• WORK REQUIRED: Can you copy out all the rows below, substituting "capture" for every "screenshot", changing nothing else and leaving out the pictures?

^^^^^^^^^^^^^^^^

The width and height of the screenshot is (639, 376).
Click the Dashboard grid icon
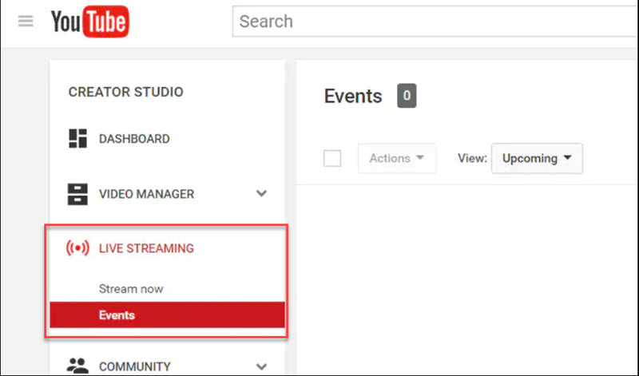coord(77,138)
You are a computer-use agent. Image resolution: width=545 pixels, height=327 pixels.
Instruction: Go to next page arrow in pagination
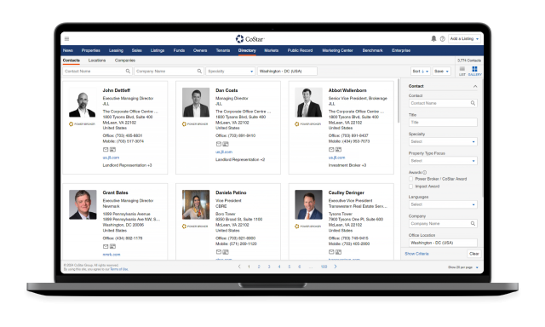click(x=336, y=267)
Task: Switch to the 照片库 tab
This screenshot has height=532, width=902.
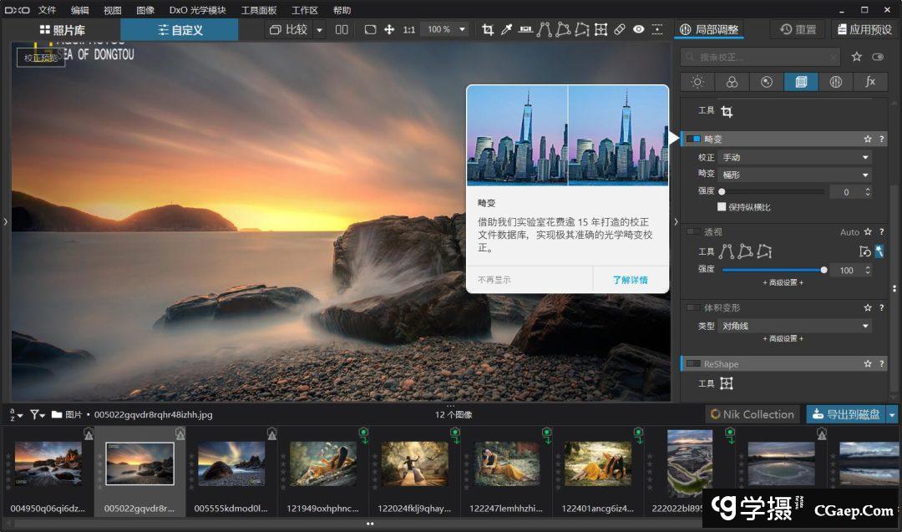Action: (63, 30)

^^^^^^^^^^^^^^^^

• SOLUTION:
The width and height of the capture is (639, 376).
Click the Dashboard grid icon
coord(77,138)
You are a computer-use agent. Image resolution: width=545 pixels, height=327 pixels.
Instruction: Go to next page arrow in pagination
click(x=336, y=267)
Task: Switch to the 照片库 tab
This capture has height=532, width=902.
Action: (63, 30)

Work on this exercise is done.